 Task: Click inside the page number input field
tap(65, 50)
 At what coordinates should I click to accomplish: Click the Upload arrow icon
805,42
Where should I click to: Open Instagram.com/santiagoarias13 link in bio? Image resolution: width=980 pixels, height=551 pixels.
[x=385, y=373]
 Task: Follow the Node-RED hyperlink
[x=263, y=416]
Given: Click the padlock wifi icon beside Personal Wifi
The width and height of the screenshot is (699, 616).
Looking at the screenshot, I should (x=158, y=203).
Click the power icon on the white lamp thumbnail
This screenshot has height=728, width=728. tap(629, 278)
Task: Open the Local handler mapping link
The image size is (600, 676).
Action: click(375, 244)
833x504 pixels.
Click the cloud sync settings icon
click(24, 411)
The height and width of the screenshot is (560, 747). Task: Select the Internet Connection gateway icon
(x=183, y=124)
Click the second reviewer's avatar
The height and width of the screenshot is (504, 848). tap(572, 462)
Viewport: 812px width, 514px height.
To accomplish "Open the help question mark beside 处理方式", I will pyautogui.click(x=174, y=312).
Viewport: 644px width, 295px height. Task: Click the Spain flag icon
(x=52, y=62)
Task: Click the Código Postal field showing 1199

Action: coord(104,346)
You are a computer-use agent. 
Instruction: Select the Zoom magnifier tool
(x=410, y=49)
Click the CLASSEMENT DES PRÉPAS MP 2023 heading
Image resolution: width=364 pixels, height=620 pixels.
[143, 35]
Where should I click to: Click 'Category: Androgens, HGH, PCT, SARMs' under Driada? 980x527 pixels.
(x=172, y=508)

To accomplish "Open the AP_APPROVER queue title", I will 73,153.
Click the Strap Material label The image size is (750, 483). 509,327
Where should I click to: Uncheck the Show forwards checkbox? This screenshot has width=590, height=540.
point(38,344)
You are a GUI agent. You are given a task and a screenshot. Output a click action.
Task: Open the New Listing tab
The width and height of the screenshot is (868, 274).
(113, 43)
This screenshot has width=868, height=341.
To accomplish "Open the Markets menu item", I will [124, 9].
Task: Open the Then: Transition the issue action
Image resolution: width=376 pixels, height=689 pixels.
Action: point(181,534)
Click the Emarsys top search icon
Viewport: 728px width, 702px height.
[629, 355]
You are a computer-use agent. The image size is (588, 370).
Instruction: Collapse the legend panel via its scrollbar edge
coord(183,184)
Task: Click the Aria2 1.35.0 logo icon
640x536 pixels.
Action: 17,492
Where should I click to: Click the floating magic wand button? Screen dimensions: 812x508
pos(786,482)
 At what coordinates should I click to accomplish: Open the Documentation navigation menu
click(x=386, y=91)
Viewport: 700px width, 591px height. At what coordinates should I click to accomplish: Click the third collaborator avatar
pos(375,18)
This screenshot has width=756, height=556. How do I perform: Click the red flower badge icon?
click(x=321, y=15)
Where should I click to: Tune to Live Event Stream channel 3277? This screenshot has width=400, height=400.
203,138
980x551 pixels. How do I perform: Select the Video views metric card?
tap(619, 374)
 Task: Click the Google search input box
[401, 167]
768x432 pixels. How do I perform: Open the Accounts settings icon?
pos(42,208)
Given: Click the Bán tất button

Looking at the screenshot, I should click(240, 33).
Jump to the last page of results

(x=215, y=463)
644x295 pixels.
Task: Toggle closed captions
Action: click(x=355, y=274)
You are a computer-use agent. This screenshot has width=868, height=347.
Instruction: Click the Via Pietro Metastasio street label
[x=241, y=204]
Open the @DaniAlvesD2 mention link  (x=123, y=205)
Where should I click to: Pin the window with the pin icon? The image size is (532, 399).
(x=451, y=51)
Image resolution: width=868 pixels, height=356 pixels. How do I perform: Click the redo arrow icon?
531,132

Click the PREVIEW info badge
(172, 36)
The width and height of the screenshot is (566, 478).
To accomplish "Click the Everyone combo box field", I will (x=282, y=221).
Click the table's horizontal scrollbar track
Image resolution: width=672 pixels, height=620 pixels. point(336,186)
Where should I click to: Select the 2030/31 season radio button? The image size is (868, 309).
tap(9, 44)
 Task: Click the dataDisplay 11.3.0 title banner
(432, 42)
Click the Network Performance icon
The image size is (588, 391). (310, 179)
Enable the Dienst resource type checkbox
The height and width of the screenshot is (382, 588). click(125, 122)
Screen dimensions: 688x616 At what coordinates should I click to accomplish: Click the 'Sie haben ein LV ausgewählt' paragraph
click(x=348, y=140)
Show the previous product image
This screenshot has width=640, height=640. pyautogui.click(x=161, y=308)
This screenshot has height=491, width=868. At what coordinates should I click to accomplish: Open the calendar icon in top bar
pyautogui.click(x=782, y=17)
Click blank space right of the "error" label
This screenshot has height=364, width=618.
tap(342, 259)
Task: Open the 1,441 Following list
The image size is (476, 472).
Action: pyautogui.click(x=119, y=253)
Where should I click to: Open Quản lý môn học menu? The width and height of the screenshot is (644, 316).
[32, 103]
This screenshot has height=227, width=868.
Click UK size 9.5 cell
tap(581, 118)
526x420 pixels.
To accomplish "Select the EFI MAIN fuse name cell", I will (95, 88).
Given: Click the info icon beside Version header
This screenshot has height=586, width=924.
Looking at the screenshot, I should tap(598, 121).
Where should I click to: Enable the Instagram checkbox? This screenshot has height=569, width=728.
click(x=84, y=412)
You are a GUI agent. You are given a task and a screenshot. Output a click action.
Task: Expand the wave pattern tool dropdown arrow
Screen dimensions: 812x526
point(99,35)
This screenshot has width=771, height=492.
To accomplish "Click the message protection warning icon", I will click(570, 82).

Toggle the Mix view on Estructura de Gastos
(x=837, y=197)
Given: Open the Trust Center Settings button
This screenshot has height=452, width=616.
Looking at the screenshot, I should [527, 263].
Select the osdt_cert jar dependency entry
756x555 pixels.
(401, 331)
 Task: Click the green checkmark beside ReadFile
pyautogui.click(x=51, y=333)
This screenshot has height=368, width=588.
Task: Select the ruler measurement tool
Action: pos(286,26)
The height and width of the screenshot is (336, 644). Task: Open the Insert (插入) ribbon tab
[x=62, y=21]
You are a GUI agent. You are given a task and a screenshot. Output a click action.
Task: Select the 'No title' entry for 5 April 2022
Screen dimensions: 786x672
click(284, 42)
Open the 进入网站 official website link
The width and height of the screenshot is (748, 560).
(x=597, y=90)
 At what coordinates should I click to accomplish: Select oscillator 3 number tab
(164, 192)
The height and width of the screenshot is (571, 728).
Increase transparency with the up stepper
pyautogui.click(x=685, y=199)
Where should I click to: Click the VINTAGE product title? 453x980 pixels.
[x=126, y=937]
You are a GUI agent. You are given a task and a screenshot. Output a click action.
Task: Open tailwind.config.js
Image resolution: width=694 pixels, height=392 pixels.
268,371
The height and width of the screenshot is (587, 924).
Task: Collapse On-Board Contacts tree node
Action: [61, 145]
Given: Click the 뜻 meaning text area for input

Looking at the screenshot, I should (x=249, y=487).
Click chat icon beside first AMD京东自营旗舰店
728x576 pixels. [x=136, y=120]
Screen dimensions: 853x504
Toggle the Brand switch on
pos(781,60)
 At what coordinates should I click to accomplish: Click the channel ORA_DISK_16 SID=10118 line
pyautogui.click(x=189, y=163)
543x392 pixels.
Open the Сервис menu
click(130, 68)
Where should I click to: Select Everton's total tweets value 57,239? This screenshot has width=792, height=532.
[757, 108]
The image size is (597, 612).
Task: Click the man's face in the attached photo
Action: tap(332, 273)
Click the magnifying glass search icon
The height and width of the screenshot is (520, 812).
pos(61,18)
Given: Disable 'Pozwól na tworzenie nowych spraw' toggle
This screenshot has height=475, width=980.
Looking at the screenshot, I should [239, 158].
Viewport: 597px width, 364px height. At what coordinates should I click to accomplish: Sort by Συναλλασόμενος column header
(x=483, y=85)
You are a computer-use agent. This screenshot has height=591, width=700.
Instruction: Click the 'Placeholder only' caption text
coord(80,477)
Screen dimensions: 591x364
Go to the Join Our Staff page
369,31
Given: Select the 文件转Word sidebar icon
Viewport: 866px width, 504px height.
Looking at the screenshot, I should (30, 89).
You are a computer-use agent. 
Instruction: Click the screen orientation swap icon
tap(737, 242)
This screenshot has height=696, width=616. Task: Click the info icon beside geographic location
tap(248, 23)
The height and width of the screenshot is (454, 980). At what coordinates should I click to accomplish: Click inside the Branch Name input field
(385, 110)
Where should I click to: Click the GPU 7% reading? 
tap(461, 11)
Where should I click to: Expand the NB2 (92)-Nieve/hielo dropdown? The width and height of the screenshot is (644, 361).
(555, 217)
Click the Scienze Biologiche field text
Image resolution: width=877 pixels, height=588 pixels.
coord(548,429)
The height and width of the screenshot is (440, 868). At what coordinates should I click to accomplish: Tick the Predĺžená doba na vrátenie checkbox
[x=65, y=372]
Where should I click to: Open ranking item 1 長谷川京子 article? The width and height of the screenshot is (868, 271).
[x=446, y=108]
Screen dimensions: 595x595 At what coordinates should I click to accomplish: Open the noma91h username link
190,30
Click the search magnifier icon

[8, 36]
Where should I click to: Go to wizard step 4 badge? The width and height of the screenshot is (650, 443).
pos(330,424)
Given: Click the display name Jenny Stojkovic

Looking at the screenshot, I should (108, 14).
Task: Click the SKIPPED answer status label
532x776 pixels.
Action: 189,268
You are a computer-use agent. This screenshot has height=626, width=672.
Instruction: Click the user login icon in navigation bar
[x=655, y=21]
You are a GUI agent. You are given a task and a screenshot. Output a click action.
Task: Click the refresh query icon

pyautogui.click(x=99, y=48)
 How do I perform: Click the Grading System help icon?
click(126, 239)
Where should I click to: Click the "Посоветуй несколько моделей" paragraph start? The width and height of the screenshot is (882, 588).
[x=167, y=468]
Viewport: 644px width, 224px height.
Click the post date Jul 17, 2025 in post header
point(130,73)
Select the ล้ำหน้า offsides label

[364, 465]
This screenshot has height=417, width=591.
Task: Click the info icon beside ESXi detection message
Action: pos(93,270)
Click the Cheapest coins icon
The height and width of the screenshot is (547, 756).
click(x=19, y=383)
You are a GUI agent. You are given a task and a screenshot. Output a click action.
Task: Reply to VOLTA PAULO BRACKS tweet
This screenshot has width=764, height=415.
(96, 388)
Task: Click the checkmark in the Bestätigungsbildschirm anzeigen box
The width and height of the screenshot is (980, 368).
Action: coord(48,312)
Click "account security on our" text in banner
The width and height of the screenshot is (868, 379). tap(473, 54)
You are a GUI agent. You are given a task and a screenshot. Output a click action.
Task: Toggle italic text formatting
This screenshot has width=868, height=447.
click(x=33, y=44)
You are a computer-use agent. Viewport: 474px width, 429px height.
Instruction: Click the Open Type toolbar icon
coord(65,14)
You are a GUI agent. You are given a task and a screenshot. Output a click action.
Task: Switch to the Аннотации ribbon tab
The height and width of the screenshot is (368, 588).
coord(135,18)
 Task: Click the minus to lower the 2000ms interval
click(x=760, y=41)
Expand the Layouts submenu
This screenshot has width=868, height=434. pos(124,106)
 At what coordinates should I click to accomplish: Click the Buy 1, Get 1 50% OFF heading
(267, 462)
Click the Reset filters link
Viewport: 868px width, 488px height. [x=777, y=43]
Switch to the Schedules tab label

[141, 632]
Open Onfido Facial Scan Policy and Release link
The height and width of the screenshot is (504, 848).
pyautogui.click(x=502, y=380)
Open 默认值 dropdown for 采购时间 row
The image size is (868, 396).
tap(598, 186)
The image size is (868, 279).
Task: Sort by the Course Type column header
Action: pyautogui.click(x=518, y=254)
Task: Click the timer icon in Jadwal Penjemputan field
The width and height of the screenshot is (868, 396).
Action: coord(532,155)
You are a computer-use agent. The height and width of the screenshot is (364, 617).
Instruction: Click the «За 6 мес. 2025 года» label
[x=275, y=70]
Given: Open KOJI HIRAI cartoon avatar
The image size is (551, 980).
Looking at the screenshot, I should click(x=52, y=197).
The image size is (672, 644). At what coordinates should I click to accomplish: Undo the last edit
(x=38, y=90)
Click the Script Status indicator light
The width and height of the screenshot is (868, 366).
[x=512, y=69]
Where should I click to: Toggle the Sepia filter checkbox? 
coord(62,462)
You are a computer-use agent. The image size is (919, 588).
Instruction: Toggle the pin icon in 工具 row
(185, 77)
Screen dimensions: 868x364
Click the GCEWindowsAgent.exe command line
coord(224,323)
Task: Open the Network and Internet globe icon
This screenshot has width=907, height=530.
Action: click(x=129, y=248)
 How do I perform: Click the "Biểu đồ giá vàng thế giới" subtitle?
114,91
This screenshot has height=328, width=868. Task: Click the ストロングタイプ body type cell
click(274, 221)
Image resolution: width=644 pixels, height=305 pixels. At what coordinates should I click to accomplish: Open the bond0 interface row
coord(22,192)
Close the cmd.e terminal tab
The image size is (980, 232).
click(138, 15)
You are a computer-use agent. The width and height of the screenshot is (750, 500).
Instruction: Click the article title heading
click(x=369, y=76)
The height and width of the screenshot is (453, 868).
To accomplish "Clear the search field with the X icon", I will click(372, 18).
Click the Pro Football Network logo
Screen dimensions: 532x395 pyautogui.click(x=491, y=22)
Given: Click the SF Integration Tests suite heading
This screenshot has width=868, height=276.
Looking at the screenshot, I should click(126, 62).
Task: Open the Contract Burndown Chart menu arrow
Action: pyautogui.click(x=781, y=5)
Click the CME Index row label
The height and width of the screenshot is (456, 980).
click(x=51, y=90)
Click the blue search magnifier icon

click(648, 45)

+ + +

When a line in the material above holds the word "will", count it; report only the total.

7